# Task requirements
Write out every record below exactly as given. Leave the pictures out.

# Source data
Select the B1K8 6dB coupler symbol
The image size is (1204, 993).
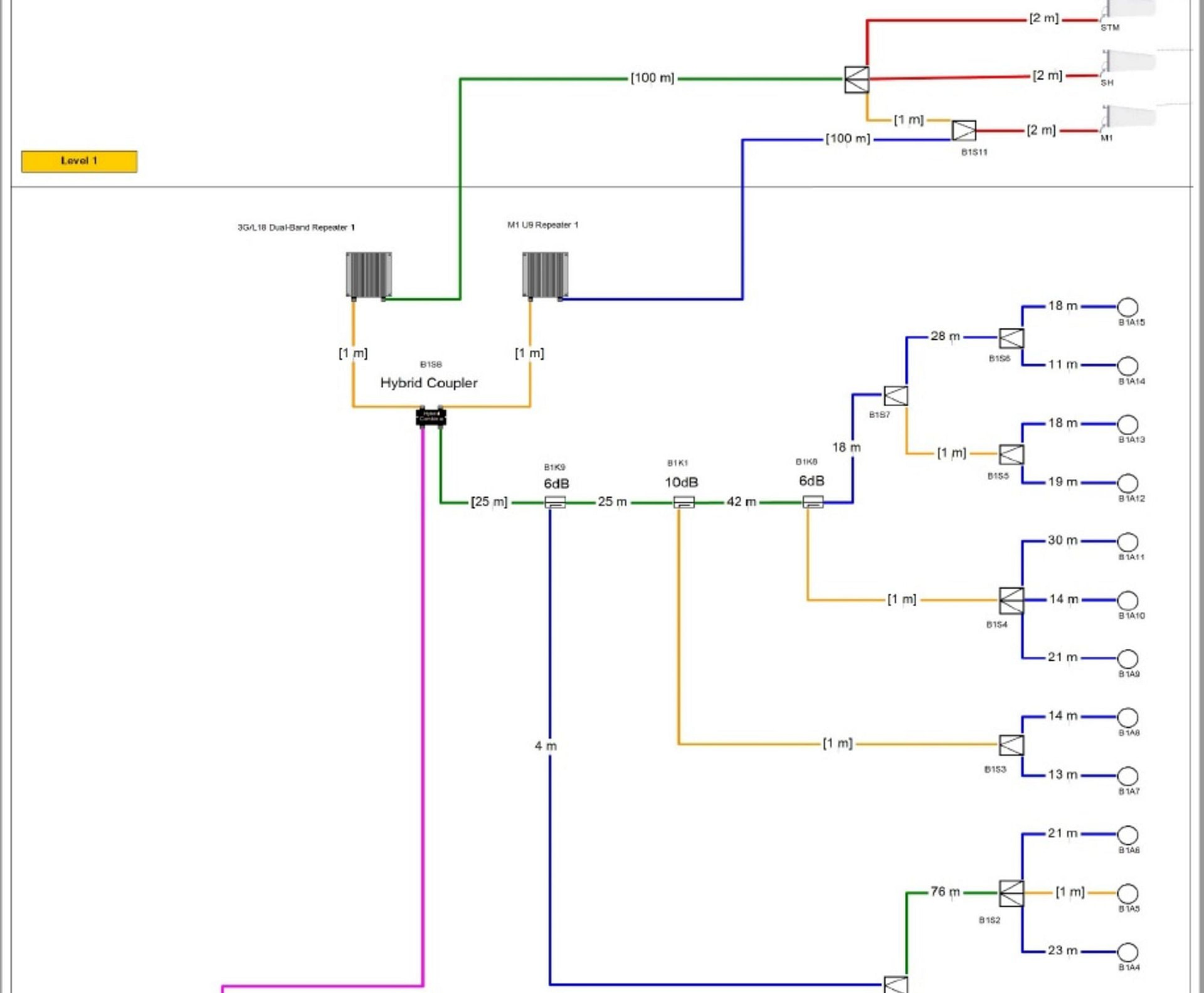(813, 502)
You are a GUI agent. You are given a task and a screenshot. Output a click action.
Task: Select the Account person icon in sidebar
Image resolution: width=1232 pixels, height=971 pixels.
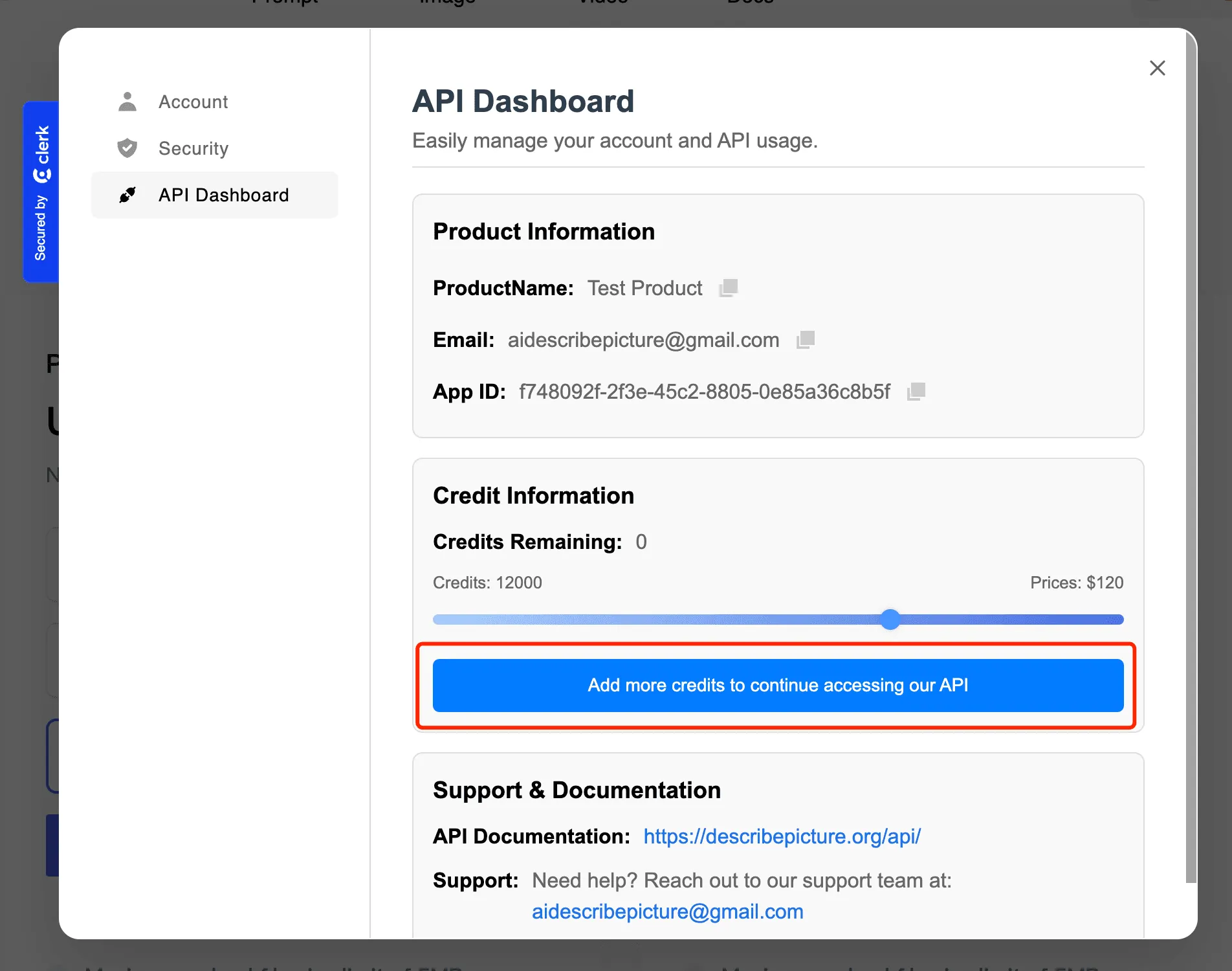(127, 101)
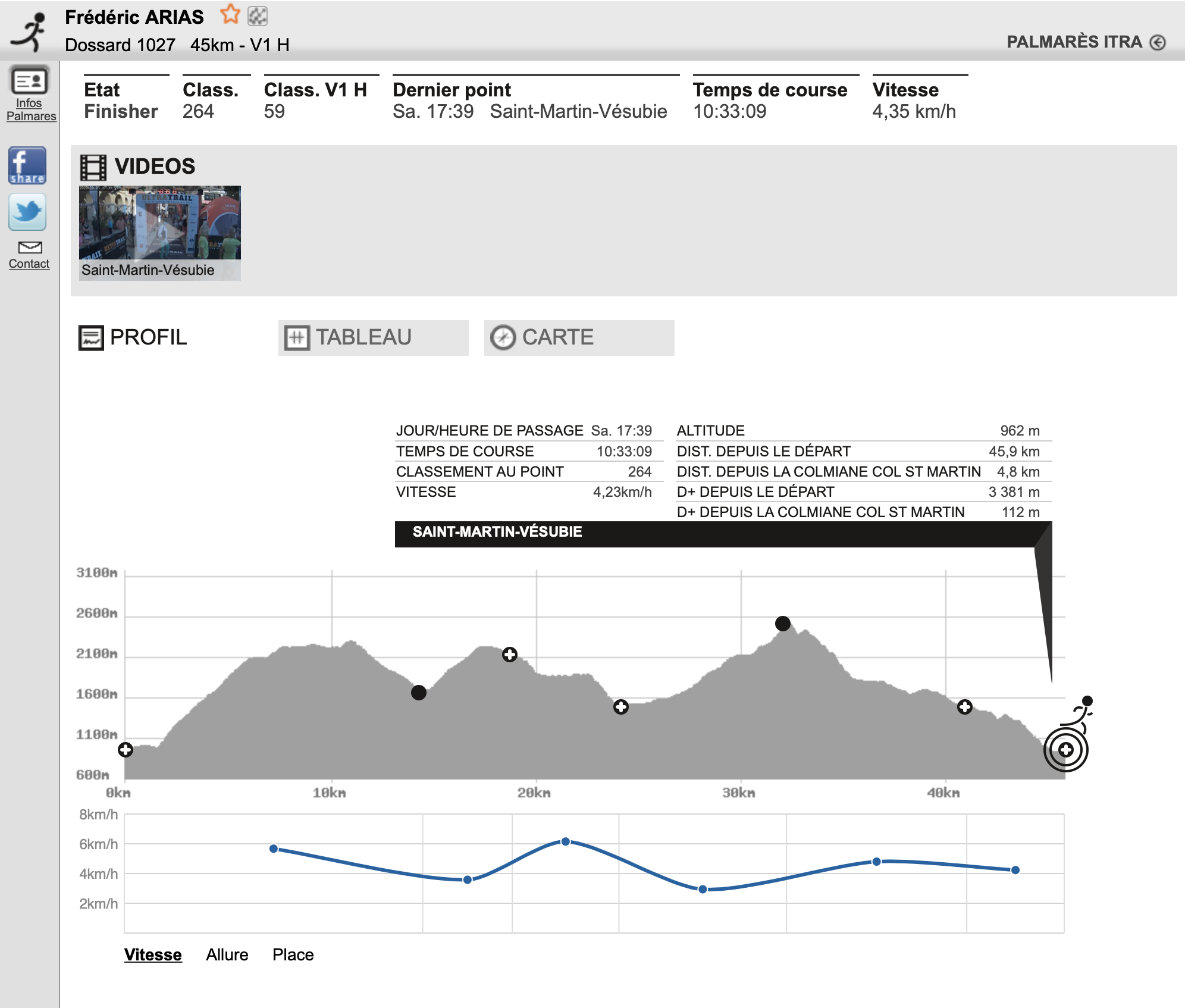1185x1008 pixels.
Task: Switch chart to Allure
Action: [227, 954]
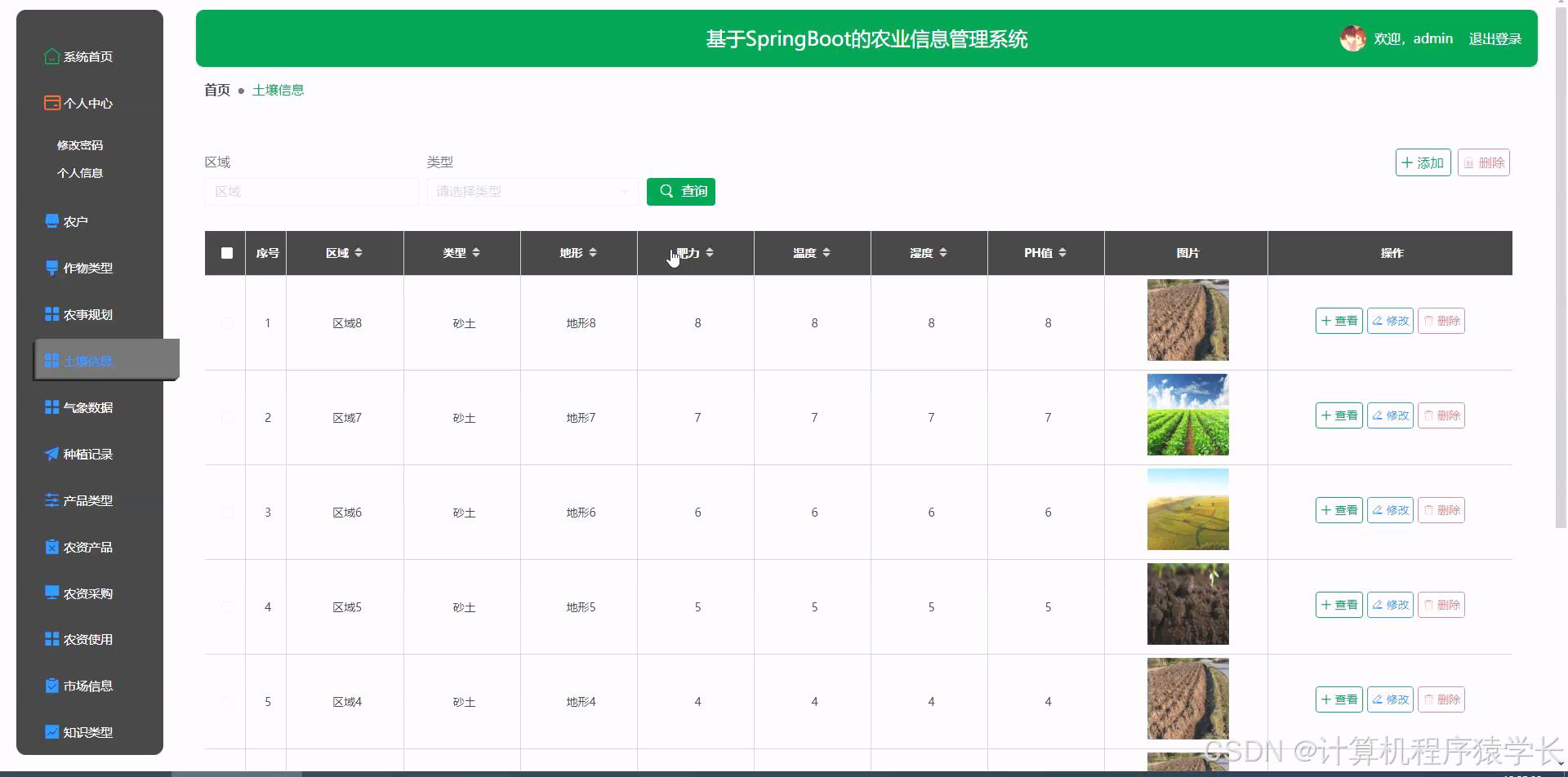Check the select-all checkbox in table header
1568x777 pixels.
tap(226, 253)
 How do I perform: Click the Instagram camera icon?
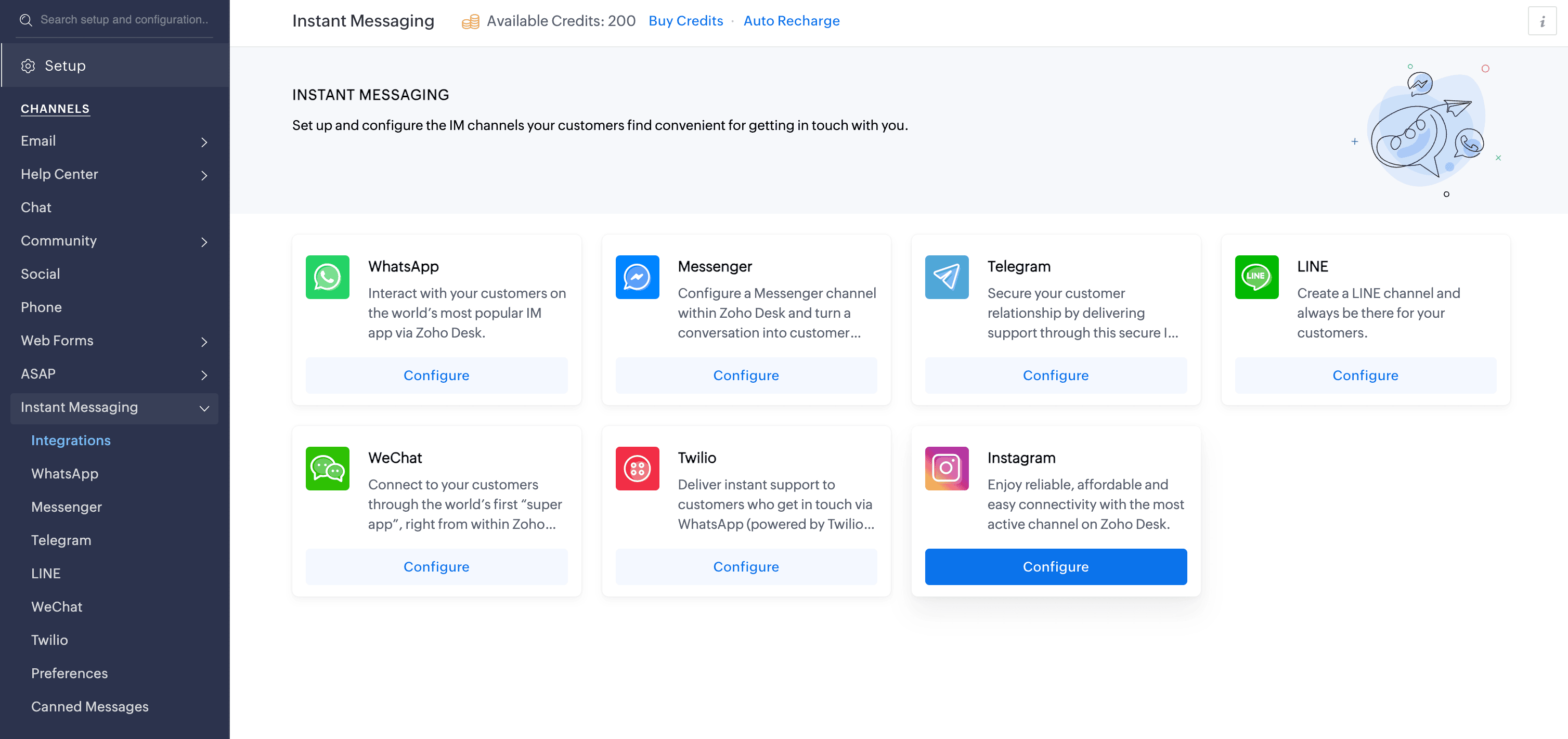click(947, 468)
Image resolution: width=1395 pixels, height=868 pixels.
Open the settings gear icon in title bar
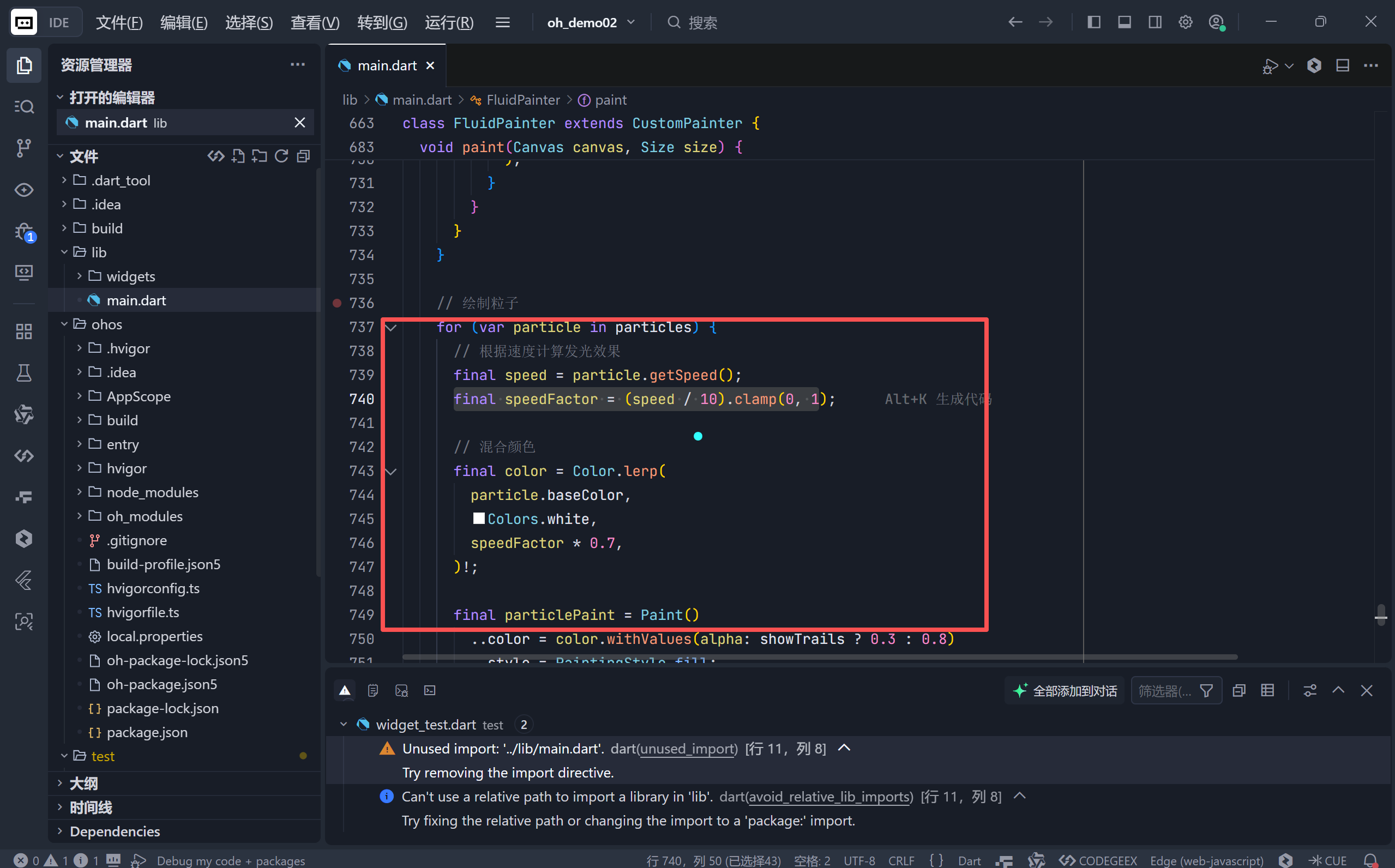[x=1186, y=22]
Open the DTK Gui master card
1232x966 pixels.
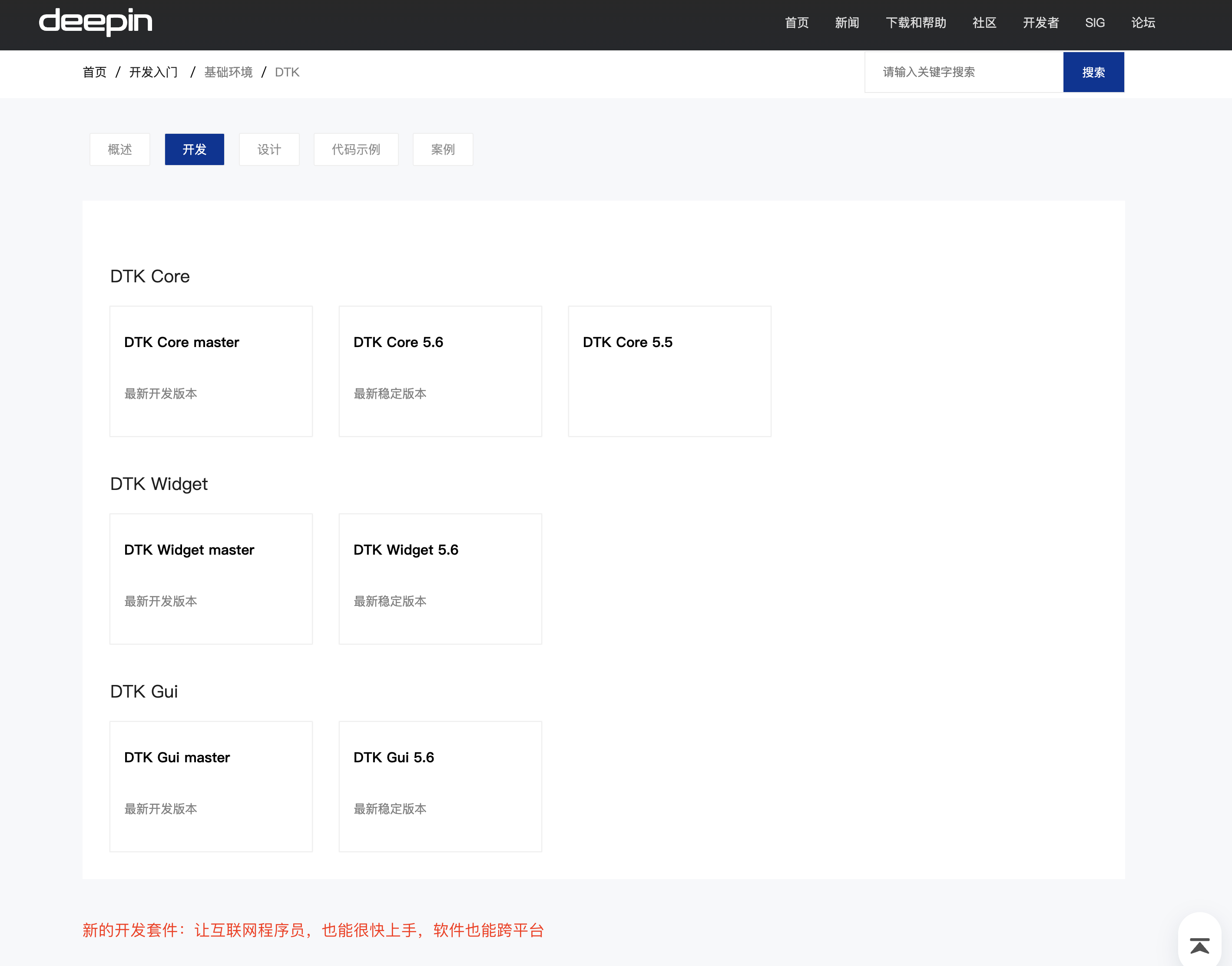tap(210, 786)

# Result for this task
Select the B1K8 6dB coupler symbol
The image size is (1204, 993).
(813, 502)
You are a GUI agent. You are given a task and a screenshot. Output a click action.
Task: Select the Account person icon in sidebar
Image resolution: width=1232 pixels, height=971 pixels.
(127, 101)
1185x1008 pixels.
Task: Switch chart to Allure
Action: [227, 954]
Check the select-all checkbox in table header
1568x777 pixels.
tap(226, 253)
 How do I perform: Click the Instagram camera icon?
click(947, 468)
Image resolution: width=1395 pixels, height=868 pixels.
Open the settings gear icon in title bar
[x=1186, y=22]
Open the DTK Gui master card
1232x966 pixels.
tap(210, 786)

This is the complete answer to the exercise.